Since then, what a journey for organic electronics, so to celebrate the 50th anniversary of TTF-TCNQ, we are offering this Editor’s Choice collection, which gathers some of the recent, highly cited primary research articles published in Materials Horizons around the theme of organic electronics.
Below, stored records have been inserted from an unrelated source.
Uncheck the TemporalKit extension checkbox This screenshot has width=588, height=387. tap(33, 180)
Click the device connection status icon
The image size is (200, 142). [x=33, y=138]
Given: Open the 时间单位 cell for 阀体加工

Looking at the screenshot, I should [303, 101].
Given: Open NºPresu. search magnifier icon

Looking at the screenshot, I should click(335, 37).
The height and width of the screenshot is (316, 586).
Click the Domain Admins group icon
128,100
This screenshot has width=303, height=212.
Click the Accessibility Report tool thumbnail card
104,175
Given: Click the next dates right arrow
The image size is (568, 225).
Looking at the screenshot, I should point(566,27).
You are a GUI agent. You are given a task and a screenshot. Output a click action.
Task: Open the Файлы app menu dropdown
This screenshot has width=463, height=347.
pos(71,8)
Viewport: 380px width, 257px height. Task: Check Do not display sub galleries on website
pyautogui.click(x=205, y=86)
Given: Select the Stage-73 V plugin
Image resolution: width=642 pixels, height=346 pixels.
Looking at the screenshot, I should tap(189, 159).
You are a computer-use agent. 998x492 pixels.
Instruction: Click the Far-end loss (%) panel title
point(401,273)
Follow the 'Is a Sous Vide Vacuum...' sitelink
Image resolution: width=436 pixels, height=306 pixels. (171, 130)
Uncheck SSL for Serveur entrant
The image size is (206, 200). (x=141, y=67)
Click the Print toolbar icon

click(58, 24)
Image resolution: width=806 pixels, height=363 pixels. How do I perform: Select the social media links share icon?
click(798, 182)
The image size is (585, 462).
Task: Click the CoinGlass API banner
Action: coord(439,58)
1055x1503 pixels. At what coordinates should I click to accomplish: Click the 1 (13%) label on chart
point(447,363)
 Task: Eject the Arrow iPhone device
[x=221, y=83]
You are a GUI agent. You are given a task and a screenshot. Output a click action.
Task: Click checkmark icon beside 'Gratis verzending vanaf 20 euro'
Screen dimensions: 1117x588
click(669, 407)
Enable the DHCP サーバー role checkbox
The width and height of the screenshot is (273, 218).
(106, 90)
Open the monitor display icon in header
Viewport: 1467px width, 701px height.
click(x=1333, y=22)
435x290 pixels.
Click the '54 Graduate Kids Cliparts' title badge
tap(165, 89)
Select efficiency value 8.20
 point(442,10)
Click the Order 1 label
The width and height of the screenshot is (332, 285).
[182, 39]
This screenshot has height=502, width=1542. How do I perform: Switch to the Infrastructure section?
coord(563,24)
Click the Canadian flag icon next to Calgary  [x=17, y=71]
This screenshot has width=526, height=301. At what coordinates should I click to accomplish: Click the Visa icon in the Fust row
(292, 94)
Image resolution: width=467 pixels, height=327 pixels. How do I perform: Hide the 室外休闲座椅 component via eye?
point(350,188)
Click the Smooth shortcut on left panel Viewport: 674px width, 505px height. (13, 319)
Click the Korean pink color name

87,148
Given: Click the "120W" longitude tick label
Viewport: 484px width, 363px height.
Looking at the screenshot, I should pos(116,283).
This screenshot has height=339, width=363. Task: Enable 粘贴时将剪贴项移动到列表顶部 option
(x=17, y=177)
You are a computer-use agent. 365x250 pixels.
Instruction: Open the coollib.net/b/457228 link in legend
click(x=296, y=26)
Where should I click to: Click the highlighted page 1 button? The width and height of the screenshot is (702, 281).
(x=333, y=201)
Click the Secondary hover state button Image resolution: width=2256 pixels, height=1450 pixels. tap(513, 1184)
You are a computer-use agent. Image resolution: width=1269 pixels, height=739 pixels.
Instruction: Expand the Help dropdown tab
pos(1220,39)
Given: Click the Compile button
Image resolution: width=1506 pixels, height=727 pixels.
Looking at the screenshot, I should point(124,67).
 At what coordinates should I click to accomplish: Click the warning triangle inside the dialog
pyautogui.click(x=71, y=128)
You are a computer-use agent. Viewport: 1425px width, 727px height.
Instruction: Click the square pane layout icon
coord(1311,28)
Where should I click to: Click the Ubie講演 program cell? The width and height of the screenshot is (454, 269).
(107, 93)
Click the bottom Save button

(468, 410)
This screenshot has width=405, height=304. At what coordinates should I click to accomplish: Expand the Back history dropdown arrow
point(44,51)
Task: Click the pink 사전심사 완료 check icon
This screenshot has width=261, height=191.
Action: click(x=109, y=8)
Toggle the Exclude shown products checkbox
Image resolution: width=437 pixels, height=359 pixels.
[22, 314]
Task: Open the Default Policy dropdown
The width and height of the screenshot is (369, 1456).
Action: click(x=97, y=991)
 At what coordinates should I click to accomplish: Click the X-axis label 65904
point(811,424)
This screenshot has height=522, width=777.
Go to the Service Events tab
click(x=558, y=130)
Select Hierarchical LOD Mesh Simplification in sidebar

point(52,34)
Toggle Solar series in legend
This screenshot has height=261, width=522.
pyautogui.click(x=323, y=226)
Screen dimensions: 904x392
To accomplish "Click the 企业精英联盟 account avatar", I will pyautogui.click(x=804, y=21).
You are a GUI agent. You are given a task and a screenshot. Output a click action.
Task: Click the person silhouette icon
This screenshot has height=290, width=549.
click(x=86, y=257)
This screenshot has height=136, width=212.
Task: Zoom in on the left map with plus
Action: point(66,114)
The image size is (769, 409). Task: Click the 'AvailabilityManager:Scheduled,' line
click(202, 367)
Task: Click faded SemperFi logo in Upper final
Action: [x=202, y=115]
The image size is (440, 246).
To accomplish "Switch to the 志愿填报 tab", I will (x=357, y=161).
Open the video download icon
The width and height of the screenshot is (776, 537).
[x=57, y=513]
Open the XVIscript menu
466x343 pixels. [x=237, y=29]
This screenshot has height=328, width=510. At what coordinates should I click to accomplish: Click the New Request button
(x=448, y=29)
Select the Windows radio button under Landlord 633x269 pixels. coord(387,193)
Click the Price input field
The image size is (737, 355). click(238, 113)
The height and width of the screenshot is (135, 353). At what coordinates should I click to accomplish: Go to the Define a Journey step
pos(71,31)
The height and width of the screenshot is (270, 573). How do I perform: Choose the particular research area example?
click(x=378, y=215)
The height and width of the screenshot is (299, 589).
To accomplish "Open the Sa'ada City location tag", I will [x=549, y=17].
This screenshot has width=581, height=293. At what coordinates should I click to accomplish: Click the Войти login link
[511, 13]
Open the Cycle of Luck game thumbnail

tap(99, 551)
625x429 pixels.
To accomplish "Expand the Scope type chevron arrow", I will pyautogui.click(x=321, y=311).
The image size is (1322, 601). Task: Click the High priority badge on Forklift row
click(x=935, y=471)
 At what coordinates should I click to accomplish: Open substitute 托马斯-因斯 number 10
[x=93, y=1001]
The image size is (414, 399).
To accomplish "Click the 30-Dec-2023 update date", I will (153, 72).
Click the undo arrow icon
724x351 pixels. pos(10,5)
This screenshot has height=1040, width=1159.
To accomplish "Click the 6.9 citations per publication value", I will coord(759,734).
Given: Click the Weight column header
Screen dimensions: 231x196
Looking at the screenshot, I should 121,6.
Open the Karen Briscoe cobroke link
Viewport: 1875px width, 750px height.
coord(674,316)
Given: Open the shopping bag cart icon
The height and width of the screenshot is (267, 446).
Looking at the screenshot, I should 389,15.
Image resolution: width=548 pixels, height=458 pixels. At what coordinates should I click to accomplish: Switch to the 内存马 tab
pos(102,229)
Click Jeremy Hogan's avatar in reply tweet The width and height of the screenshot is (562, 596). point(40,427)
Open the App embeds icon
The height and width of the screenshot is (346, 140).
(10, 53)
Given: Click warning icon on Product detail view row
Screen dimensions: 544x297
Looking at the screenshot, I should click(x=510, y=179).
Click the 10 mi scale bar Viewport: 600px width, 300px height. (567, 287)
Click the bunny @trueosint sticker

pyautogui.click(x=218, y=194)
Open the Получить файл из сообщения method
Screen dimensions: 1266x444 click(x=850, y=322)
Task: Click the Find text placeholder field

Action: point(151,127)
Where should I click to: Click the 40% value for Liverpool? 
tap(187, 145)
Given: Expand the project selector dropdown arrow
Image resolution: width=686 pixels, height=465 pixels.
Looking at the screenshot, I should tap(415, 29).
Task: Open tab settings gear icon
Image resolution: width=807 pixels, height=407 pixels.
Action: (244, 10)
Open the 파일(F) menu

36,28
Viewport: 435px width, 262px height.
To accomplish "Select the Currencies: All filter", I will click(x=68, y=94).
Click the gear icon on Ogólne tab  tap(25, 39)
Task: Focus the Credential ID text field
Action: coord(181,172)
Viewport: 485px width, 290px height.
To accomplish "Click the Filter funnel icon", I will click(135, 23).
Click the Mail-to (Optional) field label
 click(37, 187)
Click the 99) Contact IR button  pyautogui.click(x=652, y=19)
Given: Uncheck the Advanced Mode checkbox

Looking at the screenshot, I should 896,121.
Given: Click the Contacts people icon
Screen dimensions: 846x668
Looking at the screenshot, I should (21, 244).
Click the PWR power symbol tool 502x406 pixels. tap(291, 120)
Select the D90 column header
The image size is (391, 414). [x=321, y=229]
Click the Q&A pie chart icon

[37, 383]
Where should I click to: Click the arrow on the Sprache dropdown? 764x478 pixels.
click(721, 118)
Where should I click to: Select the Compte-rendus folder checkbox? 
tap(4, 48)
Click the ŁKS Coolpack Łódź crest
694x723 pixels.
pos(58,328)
The collection is meant to highlight the remarkable diversity and broad impact that organic electronics research now represents.
More specifically, the articles in the collection address:
• a range of sophisticated characterization techniques to better assess the electronic and structural properties via, for instance, optically detected magnetic resonance (https://doi.org/10.1039/D1MH00999K), monitoring of trap dynamics (https://doi.org/10.1039/D0MH00706D), in situ terahertz spectroscopy (https://doi.org/10.1039/D1MH01343B), probing static vs. dynamic disorder (https://doi.org/10.1039/D0MH00385A) and excited-state vibrational couplings (https://doi.org/10.1039/D2MH00829G), IR spectroscopy depth profiling (https://doi.org/10.1039/D0MH02047H), or solid-state NMR spectroscopy (https://doi.org/10.1039/D1MH01574E);
• the issue of free-charge yield (https://doi.org/10.1039/D1MH01331A);
• the factors that impact doping efficiency (https://doi.org/10.1039/D1MH01019K, https://doi.org/10.1039/D1MH01357B);
• understanding organic crystalline growth (https://doi.org/10.1039/D2MH00854H) and improving green-solvent processing (https://doi.org/10.1039/D0MH00785D);
• engineering the band structure of 2D covalent organic frameworks to generate topological features in purely organic systems (https://doi.org/10.1039/D1MH00935D);
• the development of interfaces for better carrier injection (https://doi.org/10.1039/D1MH00859E, https://doi.org/10.1039/D1MH01845K) and of hybrid organic–inorganic 2D perovskites (https://doi.org/10.1039/D0MH01904F, https://doi.org/10.1039/C9MH01917K);
• the potential impact of chiral structures (https://doi.org/10.1039/D1MH01119G, https://doi.org/10.1039/D2MH00698G); and;
• a range of applications, from thermoelectric generators (https://doi.org/10.1039/D0MH01679A) to IR or visible photodetectors (https://doi.org/10.1039/D2MH00479H, https://doi.org/10.1039/D1MH00776A), nonlinear optics (https://doi.org/10.1039/D1MH01206A), memories (https://doi.org/10.1039/D0MH00203H), energy storage (https://doi.org/10.1039/D2MH00912) and biological applications in terms of monitoring lipid bilayers (https://doi.org/10.1039/D0MH00548G) or generating neural networks (https://doi.org/10.1039/D3MH00775H, https://doi.org/10.1039/D3MH00858D).
We hope our readers will enjoy this collection as much as we do!